20

Toi qui aimais Caladan,

Tu te lamentais de son hôte perdu,

Mais la souffrance t’a dit

Que les amants nouveaux ne peuvent effacer

Cet éternel fantôme du passé.

Refrain de

La Lamentation de Habbanya.


Stilgar fit quadrupler la garde des jumeaux dans le sietch, tout en sachant bien que c’était inutile. Le garçon était bien comme son grand-père. Tous ceux qui avaient connu le Duc le remarquaient. Il avait son regard évaluateur, sa prudence, certes, mais cela devait être mesuré par rapport à la fureur latente, l’inclination à de dangereuses décisions.

Ghanima ressemblait plus à sa mère. Elle avait les cheveux roux de Chani, ainsi que ses yeux, et une façon très calculée de s’adapter aux difficultés. Elle disait souvent qu’elle ne faisait que ce qu’elle devait faire mais, lorsque Leto ordonnait, elle suivait.

Et Leto allait les entraîner vers le danger.

Pas une seule fois, Stilgar n’envisagea de s’ouvrir de ce problème auprès d’Alia. Ce qui éliminait Irulan, qui consultait Alia à propos de tout et de rien. Prenant cette décision, Stilgar eut conscience qu’il admettait que Leto avait correctement jugé Alia.

Elle utilise les êtres avec dureté et désinvolture, songea-t-il.
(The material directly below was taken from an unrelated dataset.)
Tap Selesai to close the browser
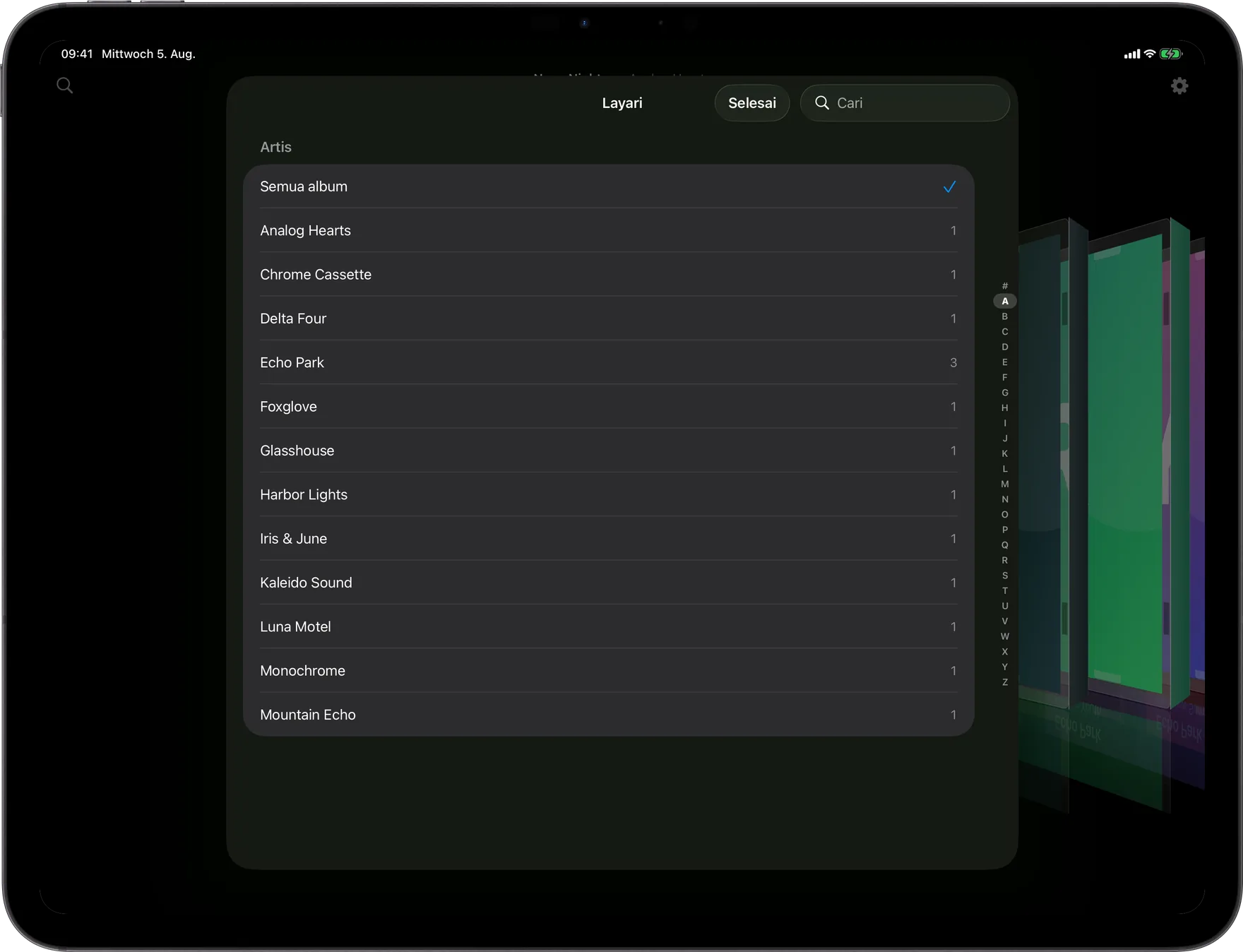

Même Duncan. Non seulement elle pourrait se retourner contre moi et me tuer, mais elle irait jusqu’à me rejeter.

Tandis que la garde était renforcée, Stilgar arpentait son sietch comme un spectre voilé, observant tout. Dans le même temps, il ne cessait de torturer son esprit avec les doutes que Leto y avait semés. Si l’on ne pouvait plus se fier à la tradition, alors, sur quel roc pouvait-on ancrer son existence ?

Durant l’après-midi de la Convocation de Bienvenue pour Dame Jessica, Stilgar avait surpris Ghanima en compagnie de sa grand-mère, au seuil de la salle d’assemblée du sietch. Il était tôt et Alia n’était pas encore arrivée. Déjà, pourtant, les participants affluaient et les regards, au passage, se posaient sur l’adulte et l’enfant.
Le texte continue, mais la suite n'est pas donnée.